_読解用抜粋:_
撹拌機を具備した100mLオートクレーブに、4,4’−ジフルオロベンゾフェノン1.091g(5mmol)、ヒドロキノン0.553g(5mmol)、無水炭酸カリウム0.692g(5mmol)、上記混合溶媒を仕込んだ。反応容器を室温・常圧下にて窒素ガス下に密閉した後、400rpmで撹拌しながら、室温から140℃まで昇温し140℃で1時間保持、その後180℃にまで昇温し180℃で3時間保持、その後250℃にまで昇温し250℃で5時間保持し反応を行った。反応終了後、室温にまで冷却して反応混合物を調製した。
実施例1記載の方法により上記反応混合物から環式ポリフェニレンエーテルエーテルケトン組成物の回収を行った結果、環式ポリフェニレンエーテルエーテルケトン組成物を12.7mol%の組成物収率で得た。得られた環式ポリフェニレンエーテルエーテルケトン組成物の分析を行った結果、環式ポリフェニレンエーテルエーテルケトン組成物における環式ポリフェニレンエーテルエーテルケトン混合物の重量分率は84重量%であり、混合物収率は10.7mol%であった。
[比較例8]
有機溶媒として1,3−ジメチル−2−イミダゾリジノン44mL、トルエン6mLの混合溶媒を用いた。数式(1)、(2)によって算出した混合溶媒の比誘電率は33.4であり。

_確認問題:_
A - 環式ポリフェニレンエーテルエーテルケトンの合成に関する上の抜粋から、「撹拌機を具備した100mLオ」から「の比誘電率は33.4であり。」までをすべて、一字も変えずに抜き出して返せ。
B - 環式ポリフェニレンエーテルエーテルケトンの合成に関する上の抜粋にある「反応終了後、室温にまで冷却して反応混合物を調製した。」という文を英語に訳せ。
C - 環式ポリフェニレンエーテルエーテルケトンの合成に関する上の抜粋のうち、「撹拌機を具備した100mLオートクレーブに」で始まる段落を、主な事実を残して箇条書きにまとめよ。

_提供情報:_
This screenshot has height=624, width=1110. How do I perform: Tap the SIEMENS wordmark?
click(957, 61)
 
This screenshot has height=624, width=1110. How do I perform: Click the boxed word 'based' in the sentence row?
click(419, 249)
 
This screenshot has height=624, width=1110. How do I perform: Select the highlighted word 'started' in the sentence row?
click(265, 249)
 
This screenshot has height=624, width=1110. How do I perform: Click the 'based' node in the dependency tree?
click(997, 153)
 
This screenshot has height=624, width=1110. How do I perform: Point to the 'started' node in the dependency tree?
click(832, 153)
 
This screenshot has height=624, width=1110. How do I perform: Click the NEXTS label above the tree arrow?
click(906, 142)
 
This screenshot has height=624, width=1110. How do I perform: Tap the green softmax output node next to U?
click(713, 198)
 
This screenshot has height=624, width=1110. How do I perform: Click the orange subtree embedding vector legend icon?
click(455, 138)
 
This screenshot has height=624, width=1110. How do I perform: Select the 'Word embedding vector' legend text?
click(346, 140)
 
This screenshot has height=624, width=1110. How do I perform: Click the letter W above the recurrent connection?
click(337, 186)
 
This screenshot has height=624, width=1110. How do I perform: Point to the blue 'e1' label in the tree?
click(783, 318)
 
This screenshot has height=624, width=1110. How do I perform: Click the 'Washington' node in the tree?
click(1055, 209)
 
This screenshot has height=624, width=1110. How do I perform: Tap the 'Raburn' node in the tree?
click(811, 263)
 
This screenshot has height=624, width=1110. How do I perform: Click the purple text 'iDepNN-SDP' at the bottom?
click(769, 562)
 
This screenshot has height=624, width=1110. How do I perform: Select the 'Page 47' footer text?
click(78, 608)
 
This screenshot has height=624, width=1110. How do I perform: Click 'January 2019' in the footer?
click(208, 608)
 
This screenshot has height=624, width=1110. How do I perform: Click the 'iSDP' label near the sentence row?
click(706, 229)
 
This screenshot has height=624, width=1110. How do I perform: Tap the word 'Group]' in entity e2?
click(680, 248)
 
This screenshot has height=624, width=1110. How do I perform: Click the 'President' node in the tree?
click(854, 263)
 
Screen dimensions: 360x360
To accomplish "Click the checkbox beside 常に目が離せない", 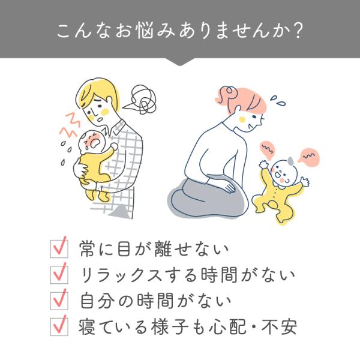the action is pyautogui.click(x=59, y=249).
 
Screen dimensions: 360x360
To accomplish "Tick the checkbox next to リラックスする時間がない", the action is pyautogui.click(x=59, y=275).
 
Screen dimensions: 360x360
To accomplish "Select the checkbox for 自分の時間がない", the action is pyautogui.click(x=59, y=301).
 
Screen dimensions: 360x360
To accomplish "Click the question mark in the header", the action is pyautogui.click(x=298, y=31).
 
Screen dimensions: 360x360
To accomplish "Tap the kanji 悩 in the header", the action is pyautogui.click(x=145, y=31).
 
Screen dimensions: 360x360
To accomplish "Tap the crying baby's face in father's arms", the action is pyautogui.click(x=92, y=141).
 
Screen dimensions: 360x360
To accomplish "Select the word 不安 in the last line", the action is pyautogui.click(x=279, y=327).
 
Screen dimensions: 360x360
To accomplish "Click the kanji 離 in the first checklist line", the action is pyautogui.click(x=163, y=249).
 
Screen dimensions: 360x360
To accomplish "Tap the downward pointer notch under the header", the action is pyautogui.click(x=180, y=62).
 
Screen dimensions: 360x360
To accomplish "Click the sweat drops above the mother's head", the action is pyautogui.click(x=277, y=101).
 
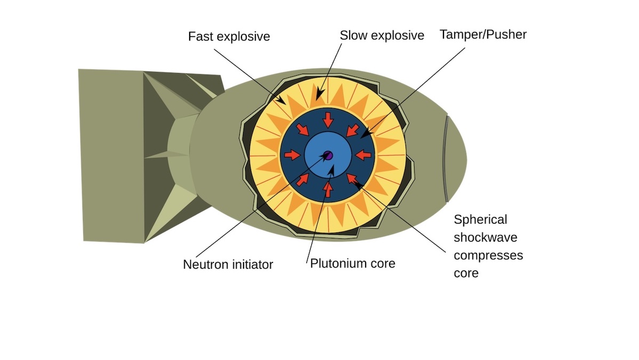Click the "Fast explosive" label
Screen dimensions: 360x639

_解答一覧:_
A -
撹拌機を具備した100mLオートクレーブに、4,4’−ジフルオロベンゾフェノン1.091g(5mmol)、ヒドロキノン0.553g(5mmol)、無水炭酸カリウム0.692g(5mmol)、上記混合溶媒を仕込んだ。反応容器を室温・常圧下にて窒素ガス下に密閉した後、400rpmで撹拌しながら、室温から140℃まで昇温し140℃で1時間保持、その後180℃にまで昇温し180℃で3時間保持、その後250℃にまで昇温し250℃で5時間保持し反応を行った。反応終了後、室温にまで冷却して反応混合物を調製した。
実施例1記載の方法により上記反応混合物から環式ポリフェニレンエーテルエーテルケトン組成物の回収を行った結果、環式ポリフェニレンエーテルエーテルケトン組成物を12.7mol%の組成物収率で得た。得られた環式ポリフェニレンエーテルエーテルケトン組成物の分析を行った結果、環式ポリフェニレンエーテルエーテルケトン組成物における環式ポリフェニレンエーテルエーテルケトン混合物の重量分率は84重量%であり、混合物収率は10.7mol%であった。
[比較例8]
有機溶媒として1,3−ジメチル−2−イミダゾリジノン44mL、トルエン6mLの混合溶媒を用いた。数式(1)、(2)によって算出した混合溶媒の比誘電率は33.4であり。

B - After the reaction was completed, the mixture was cooled to room temperature to prepare a reaction mixture.

C -
・仕込み：撹拌機付きの100mLオートクレーブに、4,4’−ジフルオロベンゾフェノン1.091g(5mmol)、ヒドロキノン0.553g(5mmol)、無水炭酸カリウム0.692g(5mmol)、上記混合溶媒
・反応容器を室温・常圧下で窒素ガス下に密閉し、400rpmで撹拌
・加熱条件：140℃で1時間保持、180℃で3時間保持、250℃で5時間保持
・反応終了後、室温まで冷却して反応混合物を調製